Various haptoglobin phenotypes occur in humans. Haptoglobin 1-1 is a homodimeric molecule with a molecular size of 84 kDa without bound Hb and 148 kDa with 2 Hb dimers bound at each pole of the protein (42). Haptoglobin 2-2 and haptoglobin 2-1 are heterogeneous mixtures of larger polymers. Earlier hypotheses that outcomes of aSAH depended on haptoglobin phenotypes have been refuted (78), and our own studies could not reveal significant biochemical or physiological differences between the binding and detoxifying effects of haptoglobin 1-1 and haptoglobin 2-2 in vitro or in the systemic circulation of guinea pigs (79). In this study, we used a plasma-derived haptoglobin product, which is almost exclusively composed of larger haptoglobin polymers (haptoglobin 2-2 and haptoglobin 2-1). Therefore, we cannot make predictions regarding the functionality of haptoglobin 1-1 to detoxify cell-free Hb in the CSF. A homodimeric product, plasma-derived or recombinant, may be advantageous as a therapeutic compound compared with the heterogenous mixture of Type 2-2 polymers because it could be better characterized and may be formulated at a higher concentration with less aggregation and viscosity. These features may prove to be a critical advantage for a tightly volume-restricted intrathecal administration. However, since compartmentalization due to large molecular size proved to be the definite mechanism of protection, a careful comparison of the protective effect of the smaller haptoglobin 1-1 versus the larger haptoglobin 2-2 needs to be carried out.

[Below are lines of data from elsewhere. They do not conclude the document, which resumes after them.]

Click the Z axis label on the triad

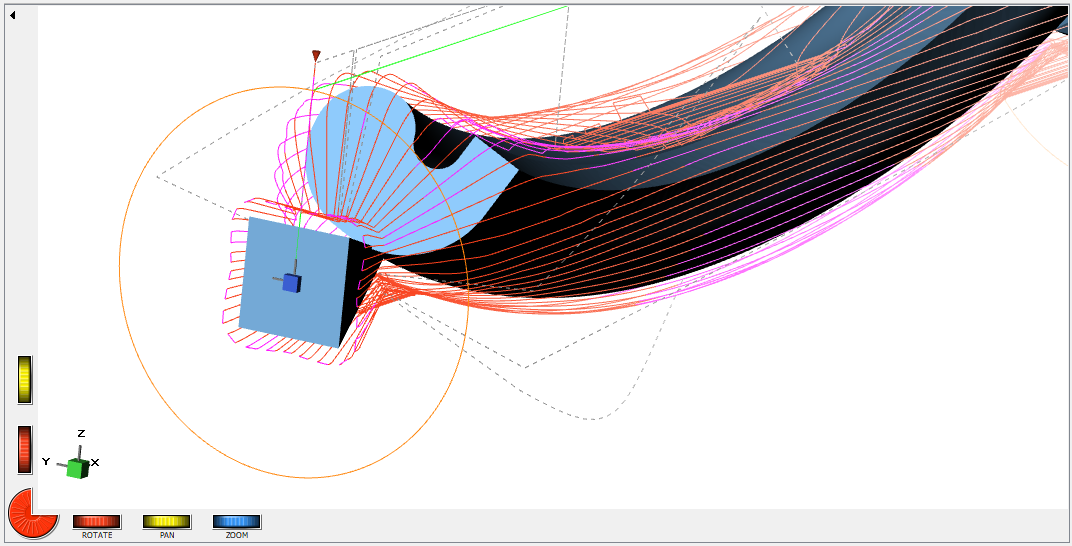coord(81,434)
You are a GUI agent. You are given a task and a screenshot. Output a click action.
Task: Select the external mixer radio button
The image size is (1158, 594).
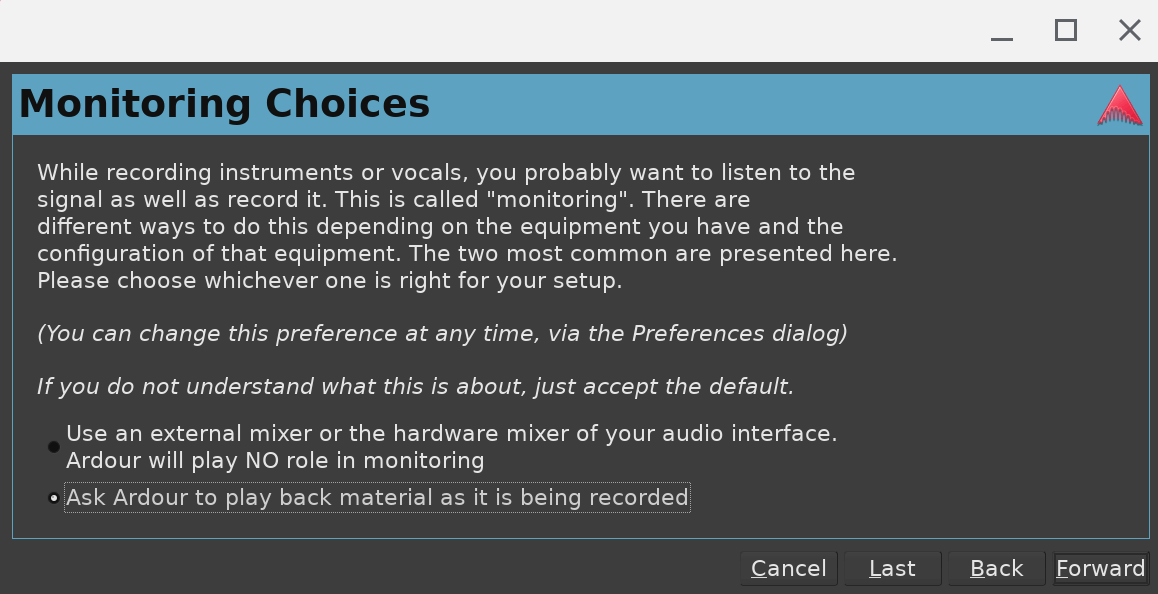[x=54, y=447]
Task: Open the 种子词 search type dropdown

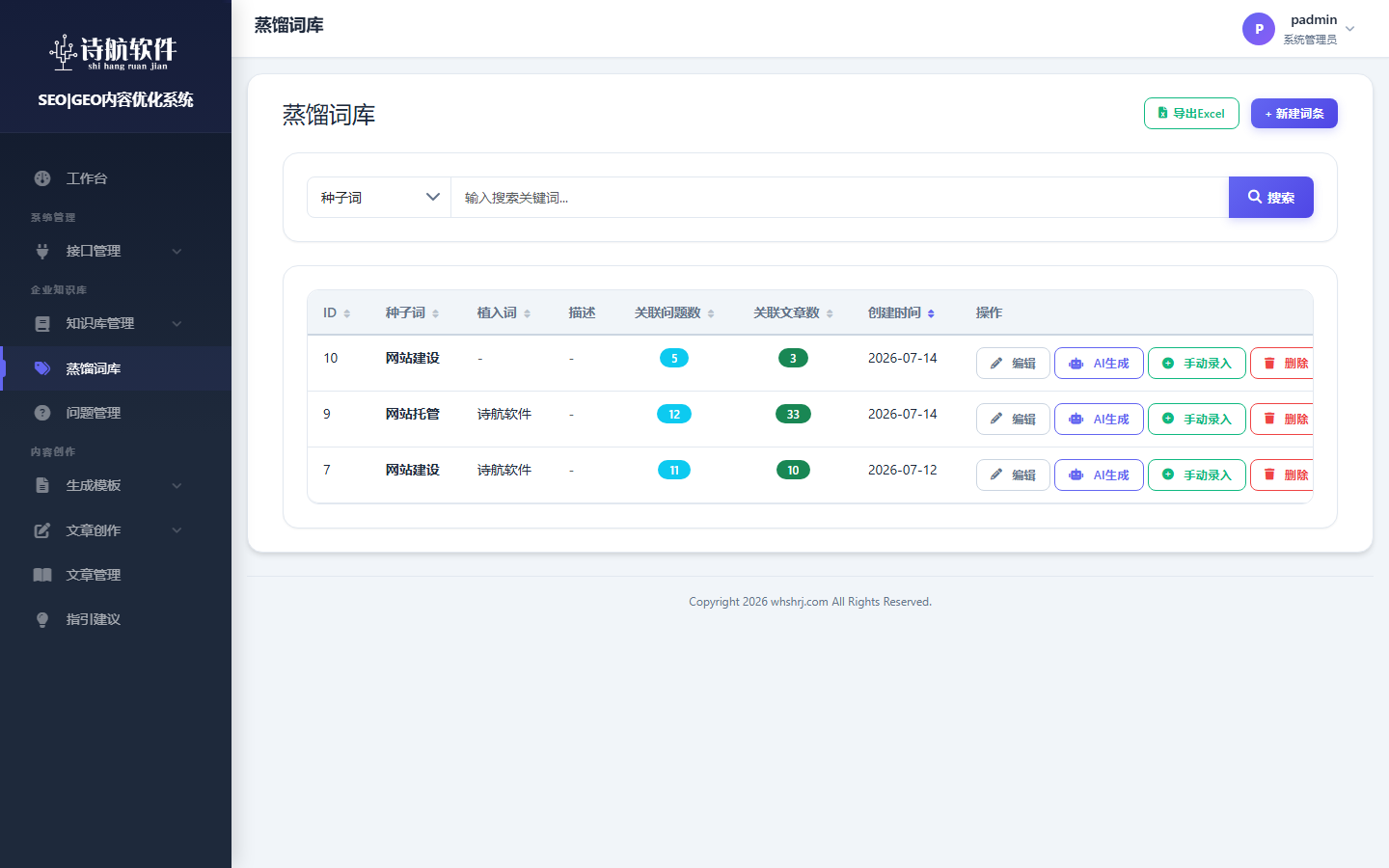Action: (379, 197)
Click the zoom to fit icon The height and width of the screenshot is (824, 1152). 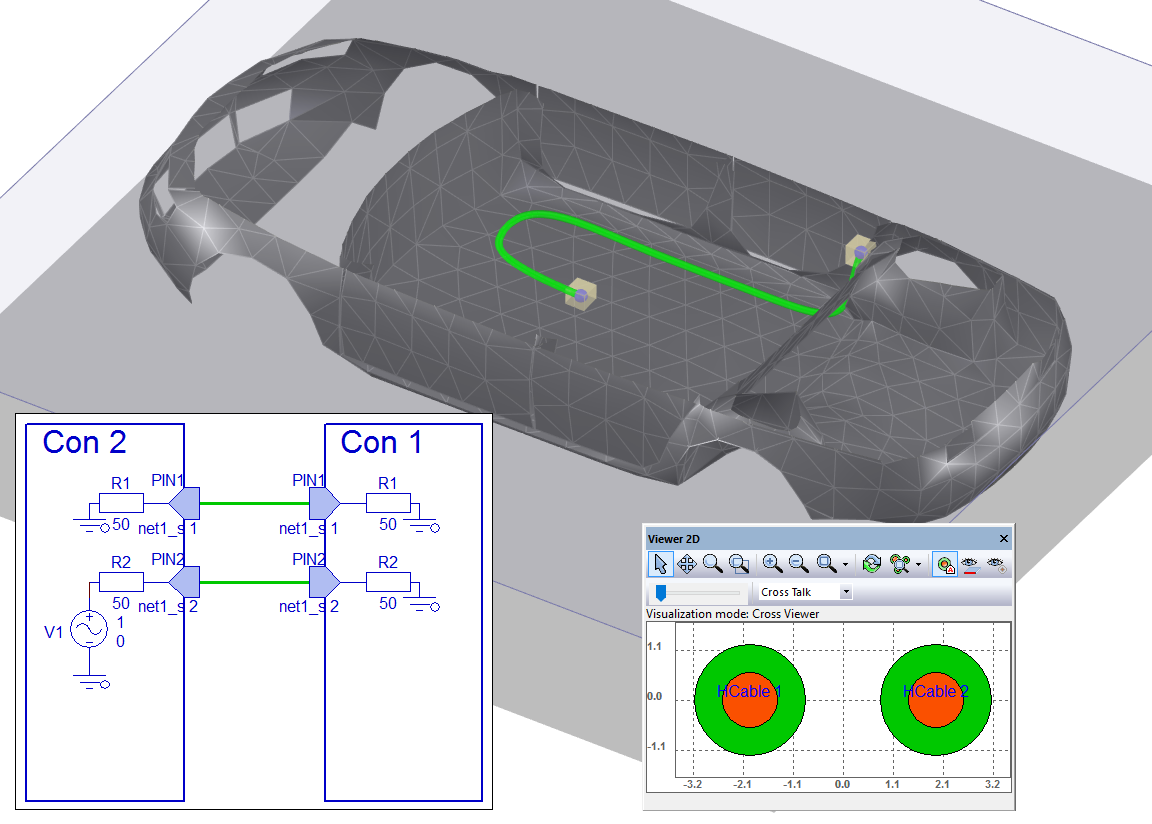click(x=826, y=564)
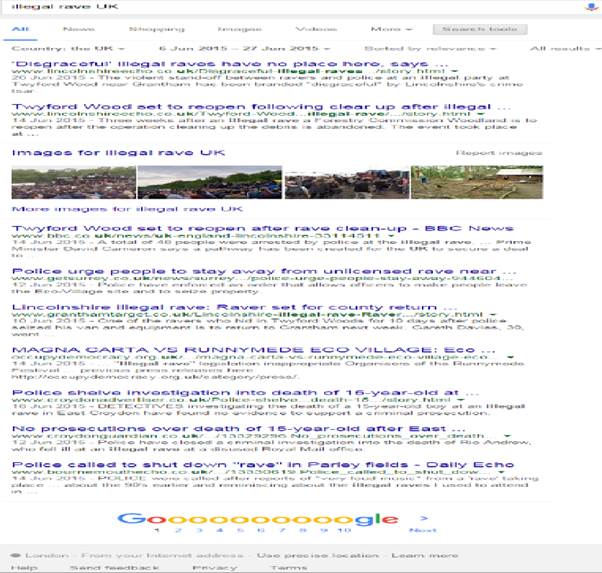Viewport: 602px width, 573px height.
Task: Expand the All results dropdown
Action: [564, 48]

Another open question that needs to be addressed relates to the clearance of Hb-haptoglobin complex from the CSF. We assume that a large proportion of the Hb-haptoglobin complexes formed in vivo could be removed by CSF drainage. However, we still expect that some Hb-haptoglobin complexes would be retained in more secluded areas of the subarachnoid space, such as within the widely ramified Virchow-Robin spaces. Macrophages clear Hb-haptoglobin complexes by the CD163 scavenger receptor, and have a high capacity to metabolize heme by heme-oxygenase (80, 81). However, few studies have addressed this clearance pathway in the CSF compartment (47), and it will be critical to further elucidate its efficiency after therapeutic haptoglobin supplementation. Additionally, it will be essential to understand how Hb-haptoglobin clearance may modulate macrophage phenotypes and inflammatory functions.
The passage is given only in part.